Data entries

+++++

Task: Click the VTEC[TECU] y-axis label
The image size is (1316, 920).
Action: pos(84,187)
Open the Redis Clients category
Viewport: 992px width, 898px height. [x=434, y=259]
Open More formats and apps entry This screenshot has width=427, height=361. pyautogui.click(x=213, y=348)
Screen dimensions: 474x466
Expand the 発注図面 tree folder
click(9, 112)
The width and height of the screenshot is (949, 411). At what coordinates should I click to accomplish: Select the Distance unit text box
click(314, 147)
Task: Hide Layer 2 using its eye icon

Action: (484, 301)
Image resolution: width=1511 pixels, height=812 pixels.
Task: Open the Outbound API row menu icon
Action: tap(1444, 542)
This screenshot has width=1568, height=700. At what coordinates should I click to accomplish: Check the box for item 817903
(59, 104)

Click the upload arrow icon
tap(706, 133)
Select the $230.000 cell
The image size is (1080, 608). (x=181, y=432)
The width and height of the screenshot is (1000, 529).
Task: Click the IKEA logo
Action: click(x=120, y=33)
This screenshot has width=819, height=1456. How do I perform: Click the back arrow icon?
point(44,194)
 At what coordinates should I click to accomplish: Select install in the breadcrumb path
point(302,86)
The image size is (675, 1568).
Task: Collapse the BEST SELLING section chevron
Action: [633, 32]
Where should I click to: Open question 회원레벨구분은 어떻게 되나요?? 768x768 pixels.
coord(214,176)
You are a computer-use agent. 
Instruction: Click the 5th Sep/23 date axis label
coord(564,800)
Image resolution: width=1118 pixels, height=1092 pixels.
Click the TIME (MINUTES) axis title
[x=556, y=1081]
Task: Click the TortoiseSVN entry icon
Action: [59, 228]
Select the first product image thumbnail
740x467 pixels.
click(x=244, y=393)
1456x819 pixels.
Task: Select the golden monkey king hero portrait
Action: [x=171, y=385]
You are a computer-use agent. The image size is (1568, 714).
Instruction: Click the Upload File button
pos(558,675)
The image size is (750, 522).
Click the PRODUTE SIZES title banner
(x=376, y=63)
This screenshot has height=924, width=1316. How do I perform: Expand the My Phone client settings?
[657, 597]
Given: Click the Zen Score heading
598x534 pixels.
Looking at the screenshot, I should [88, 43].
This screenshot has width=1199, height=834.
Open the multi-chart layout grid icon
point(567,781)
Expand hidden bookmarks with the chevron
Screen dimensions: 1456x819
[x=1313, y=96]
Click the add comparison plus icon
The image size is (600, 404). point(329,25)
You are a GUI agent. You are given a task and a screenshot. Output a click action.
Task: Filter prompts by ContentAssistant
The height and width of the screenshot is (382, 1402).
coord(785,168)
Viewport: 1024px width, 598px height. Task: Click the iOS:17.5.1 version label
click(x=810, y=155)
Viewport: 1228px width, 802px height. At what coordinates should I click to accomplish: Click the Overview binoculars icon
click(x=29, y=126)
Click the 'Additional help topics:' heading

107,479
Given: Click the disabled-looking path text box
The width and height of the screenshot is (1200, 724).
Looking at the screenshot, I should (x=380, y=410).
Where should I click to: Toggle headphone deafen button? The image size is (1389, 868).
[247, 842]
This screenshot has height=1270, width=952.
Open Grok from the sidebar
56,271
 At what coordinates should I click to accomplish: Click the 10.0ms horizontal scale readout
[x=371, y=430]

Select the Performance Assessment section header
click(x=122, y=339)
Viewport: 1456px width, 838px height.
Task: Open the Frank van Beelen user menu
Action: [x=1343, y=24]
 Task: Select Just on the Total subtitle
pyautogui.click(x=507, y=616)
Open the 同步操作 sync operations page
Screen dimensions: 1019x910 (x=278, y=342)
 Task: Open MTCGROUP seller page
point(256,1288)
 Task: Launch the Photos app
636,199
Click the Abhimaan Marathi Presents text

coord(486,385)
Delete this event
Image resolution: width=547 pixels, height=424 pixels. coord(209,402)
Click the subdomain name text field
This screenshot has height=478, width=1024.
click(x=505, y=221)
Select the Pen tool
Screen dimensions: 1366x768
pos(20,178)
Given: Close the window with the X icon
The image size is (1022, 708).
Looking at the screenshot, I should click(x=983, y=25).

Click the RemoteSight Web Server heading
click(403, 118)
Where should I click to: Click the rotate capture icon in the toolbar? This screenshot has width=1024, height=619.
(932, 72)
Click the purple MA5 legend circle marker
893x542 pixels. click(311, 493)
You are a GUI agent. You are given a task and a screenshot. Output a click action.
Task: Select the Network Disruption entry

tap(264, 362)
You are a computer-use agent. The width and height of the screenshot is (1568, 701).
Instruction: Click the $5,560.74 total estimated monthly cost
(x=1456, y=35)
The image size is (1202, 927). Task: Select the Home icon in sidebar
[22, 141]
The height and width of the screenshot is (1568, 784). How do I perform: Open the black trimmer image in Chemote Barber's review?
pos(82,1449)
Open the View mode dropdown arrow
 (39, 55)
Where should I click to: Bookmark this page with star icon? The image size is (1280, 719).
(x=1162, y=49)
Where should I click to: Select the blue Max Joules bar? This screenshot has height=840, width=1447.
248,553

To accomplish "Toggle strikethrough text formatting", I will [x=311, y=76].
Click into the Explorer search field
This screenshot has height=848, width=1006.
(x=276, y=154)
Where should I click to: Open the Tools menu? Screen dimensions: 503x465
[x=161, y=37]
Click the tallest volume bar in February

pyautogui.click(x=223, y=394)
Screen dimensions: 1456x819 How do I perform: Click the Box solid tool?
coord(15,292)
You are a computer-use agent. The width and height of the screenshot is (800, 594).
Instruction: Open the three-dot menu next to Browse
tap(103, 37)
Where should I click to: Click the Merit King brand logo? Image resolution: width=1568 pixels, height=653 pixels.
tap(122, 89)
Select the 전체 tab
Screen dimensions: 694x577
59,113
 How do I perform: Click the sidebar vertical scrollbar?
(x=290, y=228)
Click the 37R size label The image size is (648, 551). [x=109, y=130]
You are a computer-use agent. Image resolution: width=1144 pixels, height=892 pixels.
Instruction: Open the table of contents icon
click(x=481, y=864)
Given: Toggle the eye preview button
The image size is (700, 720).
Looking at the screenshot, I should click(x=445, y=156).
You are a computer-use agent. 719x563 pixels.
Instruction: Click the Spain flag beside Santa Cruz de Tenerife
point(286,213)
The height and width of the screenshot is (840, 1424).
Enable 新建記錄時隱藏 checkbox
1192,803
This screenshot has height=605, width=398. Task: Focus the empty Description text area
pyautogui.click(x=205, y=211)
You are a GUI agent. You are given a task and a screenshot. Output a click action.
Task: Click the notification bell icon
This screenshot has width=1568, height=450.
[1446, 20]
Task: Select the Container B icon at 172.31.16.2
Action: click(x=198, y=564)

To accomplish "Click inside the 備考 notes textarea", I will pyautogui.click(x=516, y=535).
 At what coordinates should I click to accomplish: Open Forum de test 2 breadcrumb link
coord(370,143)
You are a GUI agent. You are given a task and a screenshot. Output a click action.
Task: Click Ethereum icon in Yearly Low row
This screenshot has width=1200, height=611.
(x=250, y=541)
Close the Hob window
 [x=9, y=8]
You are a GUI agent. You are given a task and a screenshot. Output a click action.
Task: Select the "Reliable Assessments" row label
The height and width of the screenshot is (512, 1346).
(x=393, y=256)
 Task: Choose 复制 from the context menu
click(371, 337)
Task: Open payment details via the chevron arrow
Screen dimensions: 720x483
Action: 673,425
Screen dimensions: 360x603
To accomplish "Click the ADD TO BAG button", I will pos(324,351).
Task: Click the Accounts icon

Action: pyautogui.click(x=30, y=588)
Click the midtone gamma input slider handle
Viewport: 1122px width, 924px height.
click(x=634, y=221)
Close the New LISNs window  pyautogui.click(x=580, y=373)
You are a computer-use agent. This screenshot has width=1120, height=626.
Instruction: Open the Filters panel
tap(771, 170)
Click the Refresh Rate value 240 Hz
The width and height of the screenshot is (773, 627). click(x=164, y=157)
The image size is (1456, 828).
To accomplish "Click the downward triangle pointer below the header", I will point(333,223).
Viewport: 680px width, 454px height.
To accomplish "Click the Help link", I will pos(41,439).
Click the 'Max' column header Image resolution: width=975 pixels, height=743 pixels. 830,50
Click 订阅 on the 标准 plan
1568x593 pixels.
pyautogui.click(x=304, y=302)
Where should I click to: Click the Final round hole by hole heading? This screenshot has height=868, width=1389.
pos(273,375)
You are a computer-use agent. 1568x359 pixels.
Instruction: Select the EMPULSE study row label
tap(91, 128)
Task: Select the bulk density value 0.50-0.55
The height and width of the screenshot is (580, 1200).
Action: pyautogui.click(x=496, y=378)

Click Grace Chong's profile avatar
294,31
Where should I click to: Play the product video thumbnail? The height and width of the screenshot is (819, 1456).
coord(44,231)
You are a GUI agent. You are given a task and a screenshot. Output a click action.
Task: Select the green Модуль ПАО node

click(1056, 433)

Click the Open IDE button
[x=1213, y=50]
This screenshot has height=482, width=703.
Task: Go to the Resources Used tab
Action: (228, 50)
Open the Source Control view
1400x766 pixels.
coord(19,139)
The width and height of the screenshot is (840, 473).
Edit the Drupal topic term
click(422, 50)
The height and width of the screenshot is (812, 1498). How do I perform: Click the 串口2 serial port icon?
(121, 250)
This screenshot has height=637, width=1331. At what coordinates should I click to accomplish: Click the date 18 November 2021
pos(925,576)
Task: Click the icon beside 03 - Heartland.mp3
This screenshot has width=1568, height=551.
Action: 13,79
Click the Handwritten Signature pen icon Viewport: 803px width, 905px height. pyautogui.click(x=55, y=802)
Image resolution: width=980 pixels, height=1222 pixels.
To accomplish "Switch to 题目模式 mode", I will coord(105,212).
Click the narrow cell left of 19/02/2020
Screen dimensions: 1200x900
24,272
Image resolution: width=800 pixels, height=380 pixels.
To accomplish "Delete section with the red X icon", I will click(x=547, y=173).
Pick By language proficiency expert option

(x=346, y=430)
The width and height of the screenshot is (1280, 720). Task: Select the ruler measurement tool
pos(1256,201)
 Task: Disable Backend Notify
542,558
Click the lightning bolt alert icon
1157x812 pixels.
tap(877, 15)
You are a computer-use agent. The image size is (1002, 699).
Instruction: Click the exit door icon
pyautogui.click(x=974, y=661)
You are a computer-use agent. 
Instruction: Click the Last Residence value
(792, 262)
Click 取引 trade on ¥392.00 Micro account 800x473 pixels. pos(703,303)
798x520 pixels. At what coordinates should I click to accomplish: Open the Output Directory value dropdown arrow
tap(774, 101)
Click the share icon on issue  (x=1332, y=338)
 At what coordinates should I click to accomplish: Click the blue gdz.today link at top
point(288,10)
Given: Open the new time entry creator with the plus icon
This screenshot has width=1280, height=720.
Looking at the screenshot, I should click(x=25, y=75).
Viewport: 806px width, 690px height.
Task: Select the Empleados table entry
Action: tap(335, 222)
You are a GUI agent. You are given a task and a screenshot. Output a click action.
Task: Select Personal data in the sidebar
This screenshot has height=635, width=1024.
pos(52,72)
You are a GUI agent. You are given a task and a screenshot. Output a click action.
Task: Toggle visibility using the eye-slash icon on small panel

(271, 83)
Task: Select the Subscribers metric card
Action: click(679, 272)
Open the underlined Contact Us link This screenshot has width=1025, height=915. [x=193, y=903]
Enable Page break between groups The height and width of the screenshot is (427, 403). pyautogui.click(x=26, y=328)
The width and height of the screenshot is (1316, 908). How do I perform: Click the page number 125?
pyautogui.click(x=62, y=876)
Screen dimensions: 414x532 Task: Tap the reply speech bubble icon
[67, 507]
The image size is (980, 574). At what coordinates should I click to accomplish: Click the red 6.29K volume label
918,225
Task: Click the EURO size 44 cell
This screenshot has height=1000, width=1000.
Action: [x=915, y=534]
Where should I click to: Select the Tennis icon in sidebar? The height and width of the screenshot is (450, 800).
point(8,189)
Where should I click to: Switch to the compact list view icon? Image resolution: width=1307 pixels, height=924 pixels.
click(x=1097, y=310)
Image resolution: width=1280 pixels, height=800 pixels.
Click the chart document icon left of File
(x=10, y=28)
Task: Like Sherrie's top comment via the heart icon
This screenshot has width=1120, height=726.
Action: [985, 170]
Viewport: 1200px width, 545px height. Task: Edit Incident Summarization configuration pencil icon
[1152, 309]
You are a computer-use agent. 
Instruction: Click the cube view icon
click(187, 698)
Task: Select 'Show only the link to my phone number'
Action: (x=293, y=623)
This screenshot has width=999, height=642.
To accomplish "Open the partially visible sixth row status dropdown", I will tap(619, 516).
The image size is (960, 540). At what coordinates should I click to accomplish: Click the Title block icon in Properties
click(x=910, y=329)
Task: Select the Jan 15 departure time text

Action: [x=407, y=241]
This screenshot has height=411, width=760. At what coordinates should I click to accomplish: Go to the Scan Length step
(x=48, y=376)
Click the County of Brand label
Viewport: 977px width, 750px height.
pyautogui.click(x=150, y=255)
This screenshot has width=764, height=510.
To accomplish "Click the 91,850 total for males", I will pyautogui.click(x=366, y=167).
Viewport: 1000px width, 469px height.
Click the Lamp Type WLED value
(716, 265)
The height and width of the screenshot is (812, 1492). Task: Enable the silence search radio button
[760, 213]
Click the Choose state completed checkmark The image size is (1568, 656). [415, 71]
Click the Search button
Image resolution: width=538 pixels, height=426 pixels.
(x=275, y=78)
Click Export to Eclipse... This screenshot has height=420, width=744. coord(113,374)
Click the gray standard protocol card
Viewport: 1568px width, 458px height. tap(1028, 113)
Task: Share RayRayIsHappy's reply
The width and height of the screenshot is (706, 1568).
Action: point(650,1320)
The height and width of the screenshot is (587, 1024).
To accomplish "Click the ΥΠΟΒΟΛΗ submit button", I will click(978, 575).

+++++

Please copy the lines in the records above between the one holding "How do I perform: Click the sidebar" and the one holding "You are a computer-use agent. Image", inclusive, exactly and with no other line.

 How do I perform: Click the sidebar vertical scrollbar?
(x=290, y=228)
Click the 37R size label The image size is (648, 551). [x=109, y=130]
You are a computer-use agent. Image resolution: width=1144 pixels, height=892 pixels.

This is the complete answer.